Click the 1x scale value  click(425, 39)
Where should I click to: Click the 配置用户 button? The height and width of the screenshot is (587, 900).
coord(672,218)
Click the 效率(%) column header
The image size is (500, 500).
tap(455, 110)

----------

*What to work on:* Copy the material above verbatim.

*Solution to this task:*
Click the 1x scale value  click(425, 39)
Where should I click to: Click the 配置用户 button? The height and width of the screenshot is (587, 900).
coord(672,218)
Click the 效率(%) column header
The image size is (500, 500).
tap(455, 110)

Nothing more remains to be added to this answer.